1. A pinch weld adapter comprising:

a circular adapter body comprising a flat top surface;

wherein the flat top surface comprises a first semi-circular protrusion and a second semi-circular protrusion;

the adapter body comprising four equally spaced tabs extending from its outer edge; and

wherein the first semi-circular protrusion and the second semi-circular protrusion create a linear slot therebetween.

2. The pinch weld adapter of claim 1, wherein the slot is approximately 13 mm wide.

3. The pinch weld adapter of claim 1, wherein the adapter body has a radius of approximately 47.75 mm.

4. The pinch weld adapter of claim 1, wherein the diameter of the four equally spaced tabs is approximately 50.75 mm.

5. The pinch weld adapter of claim 1, wherein the four equally spaced tabs each span an arc of approximately 45 degrees.

6. A jack adapter comprising:

a circular adapter body comprising a flat top surface;

the adapter body comprising four equally spaced tabs extending from its outer edge;

a cylindrical body protruding from the flat top surface and having a second flat top surface;

an alignment pin protruding from the second flat top surface; and

the alignment pin comprising a rounded top surface.

7. The jack adapter of claim 6, wherein the four equally spaced tabs each span an arc of approximately 45 degrees.

8. The jack adapter of claim 6, wherein the adapter body has a radius of approximately 47.75 mm.

9. The jack adapter of claim 6, wherein the diameter of the four equally spaced tabs is approximately 50.75 mm.

10. The jack adapter of claim 6, wherein the cylindrical body and the circular adapter have a fillet therebetween.

11. The jack adapter of claim 6, wherein the cylindrical body and the alignment pin have a fillet therebetween.

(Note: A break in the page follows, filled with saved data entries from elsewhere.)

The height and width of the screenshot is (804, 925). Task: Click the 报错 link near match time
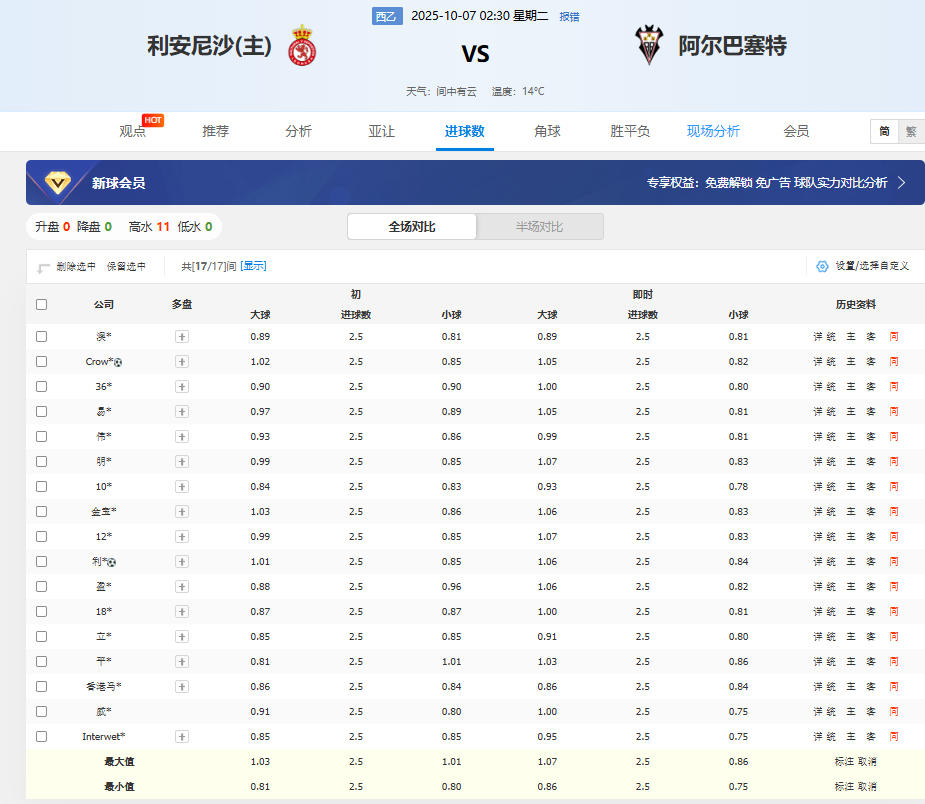[569, 17]
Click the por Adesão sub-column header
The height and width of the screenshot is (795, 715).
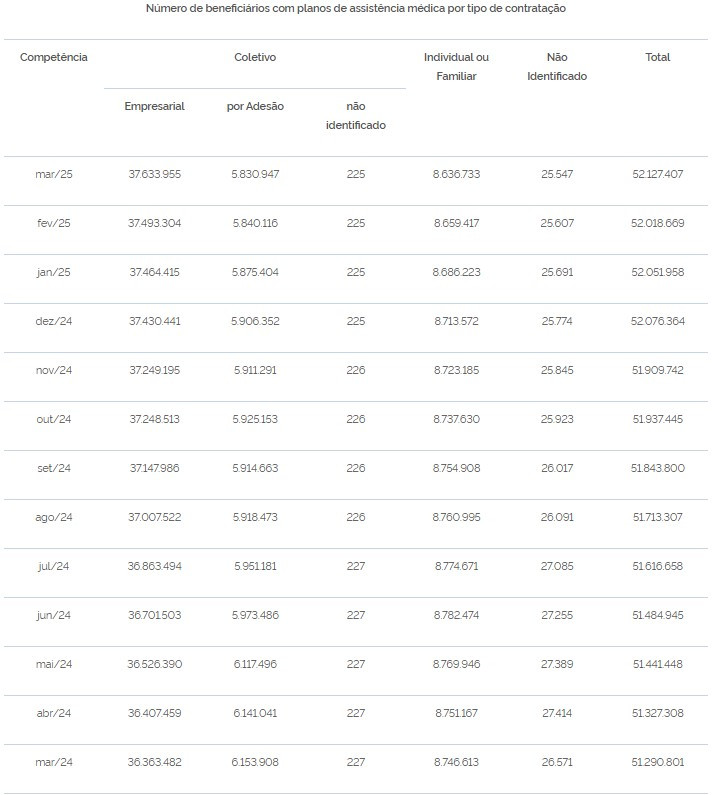tap(255, 106)
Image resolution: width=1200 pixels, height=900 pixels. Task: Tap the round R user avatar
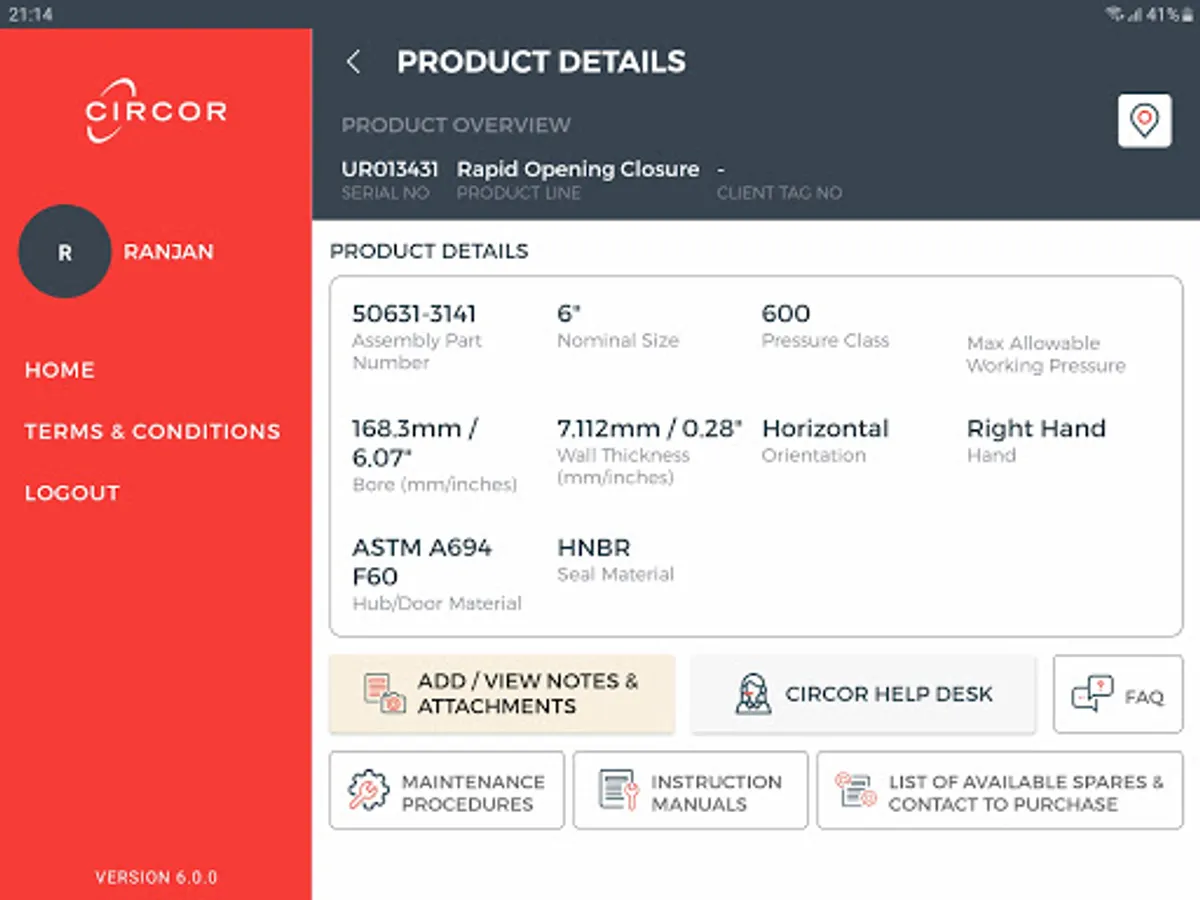[65, 252]
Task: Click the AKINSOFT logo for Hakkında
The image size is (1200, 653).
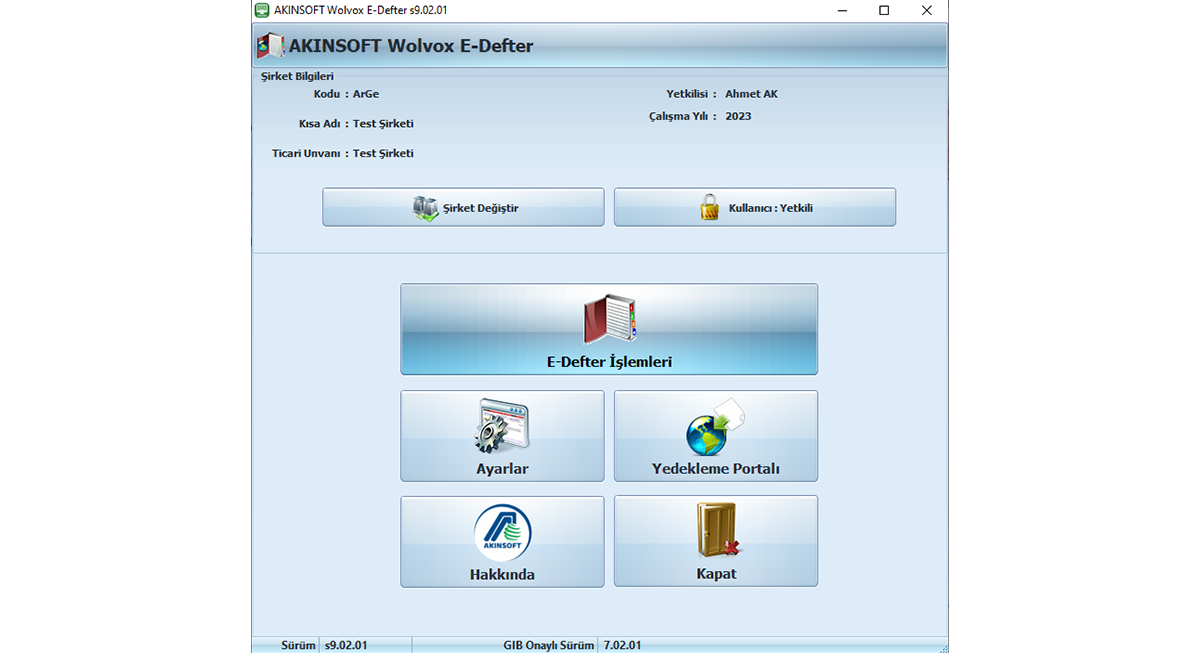Action: tap(502, 533)
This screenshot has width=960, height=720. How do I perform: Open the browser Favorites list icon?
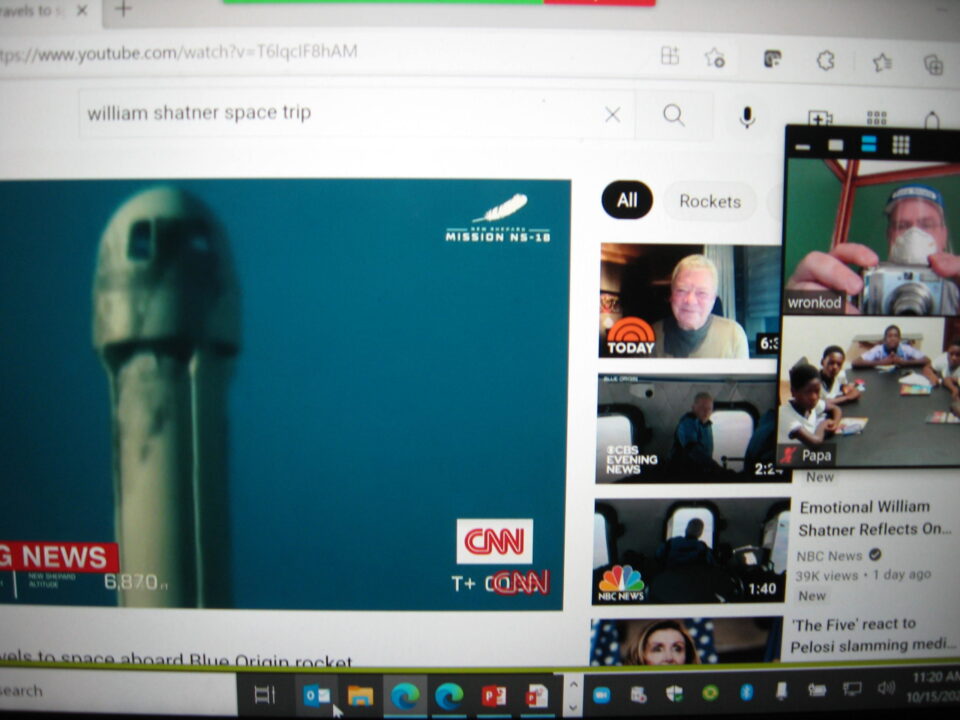882,62
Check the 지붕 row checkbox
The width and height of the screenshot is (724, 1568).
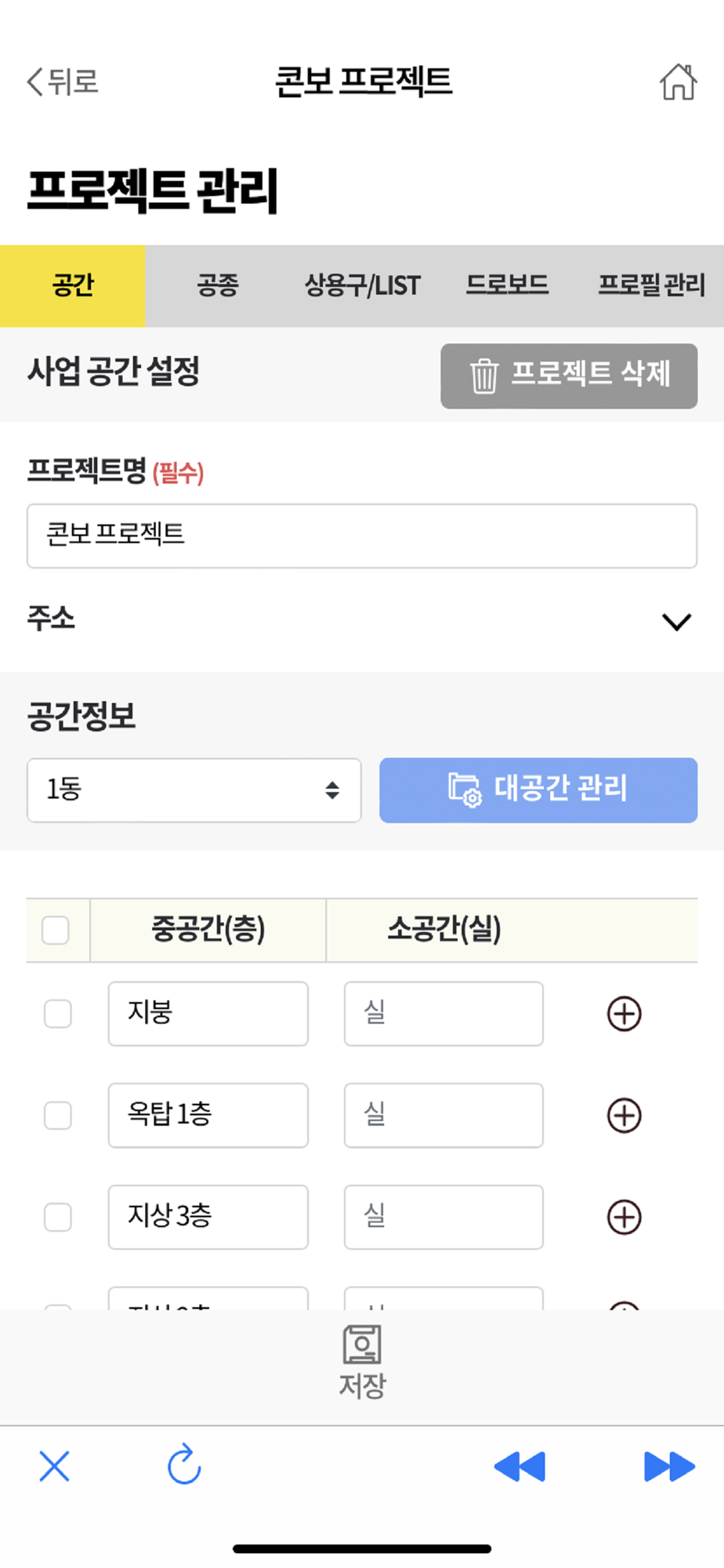tap(58, 1014)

12. A jack adapter comprising:

a cylindrical body comprising a first through-hole and a second through-hole;

the cylindrical body having a flat top surface and a concave interior portion;

wherein the first through-hole passes from a first side to a second side of the cylindrical body;

wherein the second through-hole passes from the first side to the second side;

wherein the first through-hole is positioned vertically above the second through-hole on the cylindrical body;

a top cylinder protruding from the flat top surface of the cylindrical body, the top cylinder having a second flat top surface;

an alignment pin protruding from the second flat top surface; and

the alignment pin comprising a rounded top surface.

13. The jack adapter of claim 12, wherein the cylindrical body and the top cylinder have a fillet therebetween.

14. The jack adapter of claim 12, wherein the top cylinder and the alignment pin have a fillet therebetween.

15. The jack adapter of claim 12, wherein the alignment pin has a diameter of approximately 11.6 mm.

16. The jack adapter of claim 12, wherein the concave interior portion extends approximately 48 mm into the cylindrical body from a bottom surface of the cylindrical body.

17. The jack adapter of claim 12, wherein the concave interior portion has an internal diameter of approximately 52 mm and wherein the cylindrical body has an outer diameter of approximately 66 mm.